■ Passage to read ■
========================
Understanding fragment shader invocation count

I’m using pipeline statistics queries to get shader invocation counts for a simple project. The vertex shader counts match my expectations (around 20k). But I’m getting some surprising results for fragment shader invocations. Theoretically, they should be around 550k. Practically, I tried them with 3 GPUs and am getting:

  • NVIDIA GeForce MX250: ~550k
  • Intel Iris Plus: ~650k
  • AMD Vega 64: ~1.3M

Is there some way to figure out why the difference?

I’ve read about “helper fragment shader invocations”, but could there be that many of them to explain more than double the number of total invocations?

I’ve also thought of multisampling, but as far as I can tell, the AMD drivers are set to “Application Settings” and I’m not doing anything in my code to request multisampling. Is it possible that the driver does it anyway? Is there some way to tell?

Context: the scene is relatively simple: a grid of 2D characters and background gradients. I’m measuring the invocations to check the effects of some optimizations. I wouldn’t compare numbers across devices anyway, but the differences made me curious.
========================
■ Data listing ■
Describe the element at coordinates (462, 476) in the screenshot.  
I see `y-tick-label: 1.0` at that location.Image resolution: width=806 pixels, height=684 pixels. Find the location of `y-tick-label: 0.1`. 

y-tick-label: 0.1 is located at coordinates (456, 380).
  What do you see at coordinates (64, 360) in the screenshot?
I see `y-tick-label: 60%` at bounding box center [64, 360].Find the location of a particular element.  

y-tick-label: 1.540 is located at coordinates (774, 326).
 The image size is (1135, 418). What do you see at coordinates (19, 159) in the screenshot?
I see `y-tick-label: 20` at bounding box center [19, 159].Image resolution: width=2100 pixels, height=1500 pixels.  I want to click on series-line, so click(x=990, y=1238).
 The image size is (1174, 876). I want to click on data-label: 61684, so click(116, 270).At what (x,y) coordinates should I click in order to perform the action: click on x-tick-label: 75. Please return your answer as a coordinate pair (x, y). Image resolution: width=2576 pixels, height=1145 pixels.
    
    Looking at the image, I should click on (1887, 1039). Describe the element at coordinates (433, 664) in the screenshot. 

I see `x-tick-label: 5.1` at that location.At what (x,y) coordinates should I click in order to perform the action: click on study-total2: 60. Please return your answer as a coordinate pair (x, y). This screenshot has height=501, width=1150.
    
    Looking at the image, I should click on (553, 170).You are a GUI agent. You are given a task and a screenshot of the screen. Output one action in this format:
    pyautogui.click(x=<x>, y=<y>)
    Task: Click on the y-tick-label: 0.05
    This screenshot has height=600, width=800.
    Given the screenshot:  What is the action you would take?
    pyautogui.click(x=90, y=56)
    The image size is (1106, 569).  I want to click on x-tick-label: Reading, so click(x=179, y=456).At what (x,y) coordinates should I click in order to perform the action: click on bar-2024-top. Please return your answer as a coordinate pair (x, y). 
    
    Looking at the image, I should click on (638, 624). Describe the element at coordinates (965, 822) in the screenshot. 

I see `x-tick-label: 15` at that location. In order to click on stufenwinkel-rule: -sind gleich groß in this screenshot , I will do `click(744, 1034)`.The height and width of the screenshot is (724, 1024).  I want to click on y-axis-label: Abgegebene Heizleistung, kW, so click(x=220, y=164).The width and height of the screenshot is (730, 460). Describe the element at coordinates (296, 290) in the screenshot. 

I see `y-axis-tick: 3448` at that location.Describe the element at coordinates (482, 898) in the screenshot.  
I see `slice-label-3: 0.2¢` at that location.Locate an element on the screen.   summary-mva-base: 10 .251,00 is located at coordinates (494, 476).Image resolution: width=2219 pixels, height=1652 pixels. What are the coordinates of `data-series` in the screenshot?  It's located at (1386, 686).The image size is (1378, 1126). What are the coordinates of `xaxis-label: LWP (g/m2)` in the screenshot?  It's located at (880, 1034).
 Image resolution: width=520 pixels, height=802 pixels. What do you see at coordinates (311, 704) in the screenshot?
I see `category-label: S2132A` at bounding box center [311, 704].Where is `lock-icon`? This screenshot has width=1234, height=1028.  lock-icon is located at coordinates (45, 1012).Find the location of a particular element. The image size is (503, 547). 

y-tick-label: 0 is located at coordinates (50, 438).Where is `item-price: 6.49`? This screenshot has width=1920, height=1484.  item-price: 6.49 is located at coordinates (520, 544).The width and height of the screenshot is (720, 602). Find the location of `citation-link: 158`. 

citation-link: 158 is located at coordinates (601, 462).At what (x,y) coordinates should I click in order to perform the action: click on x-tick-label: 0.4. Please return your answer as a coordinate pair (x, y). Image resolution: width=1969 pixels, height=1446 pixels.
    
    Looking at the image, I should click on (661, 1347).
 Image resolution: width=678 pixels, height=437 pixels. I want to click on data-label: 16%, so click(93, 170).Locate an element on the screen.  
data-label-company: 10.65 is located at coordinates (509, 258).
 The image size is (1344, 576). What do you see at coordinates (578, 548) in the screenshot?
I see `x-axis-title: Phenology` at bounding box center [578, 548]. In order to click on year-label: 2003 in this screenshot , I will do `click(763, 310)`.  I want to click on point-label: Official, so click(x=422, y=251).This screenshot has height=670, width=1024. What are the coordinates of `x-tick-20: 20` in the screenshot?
========================
■ Task set ■
1. Answer these questions using the forum post about fragment shader invocation counts.
(a) About how many fragment shader invocations did the Intel Iris Plus report?
(b) What are the AMD drivers set to, as far as the poster can tell?
(c) What does the scene consist of?
2. Extend the forum post about fragment shader invocation counts, picking up right after its final sentence.

■ Exercise answers ■
1.
(a) About 650k.
(b) "Application Settings."
(c) A grid of 2D characters and background gradients.

2.
Assuming your GL state, data, and shaders are identical across these test cases…

I would use the Pipeline statistics queries to inspect the stats further up in the pipeline for clues. That may suggest why. For instance, assuming this is a simple vertex+fragment shader (no tess or geometry shaders):

  • GL_PRIMITIVES_SUBMITTED
  • GL_CLIPPING_INPUT_PRIMITIVES
  • GL_CLIPPING_OUTPUT_PRIMITIVES

It is suspicious that the discrepancy between AMD and NVIDIA / Intel is ~2X.

Random thought: I wonder if AMD is counting clear fragments and NVIDIA isn’t. Something like that.

Or if there’s a lot more overdraw in the AMD case not prevented by heir/early depth and/or stencil tests?

It’s hard to believe that differences in clipping effectiveness could explain this, but i don’t know anything about the distribution of your rendered objects w.r.t. the bounds of the view frustum/window. To eliminate that as a factor, make sure everything you’re rendering is within the window bounds and within the near/far clip. Also to eliminate the heir/early depth tie-in, disable depth and stencil tests. And for good measure, disable blending.

It’s also hard to explain this with helper invocations, unless maybe you have a very tiny triangles, and the GPU rasterization tile sizes are significantly different.

And multisampling is multisampling: 1 fragment shader execution per pixel (max). To get something different like supersampling (1 fragment shader execution per pixel subsample), you’d need to be using ARB_sample_shading or some vendor-specific feature like NVIDIA’s variable-rate shading.

1 Like

Wow, thank you, this is awesome.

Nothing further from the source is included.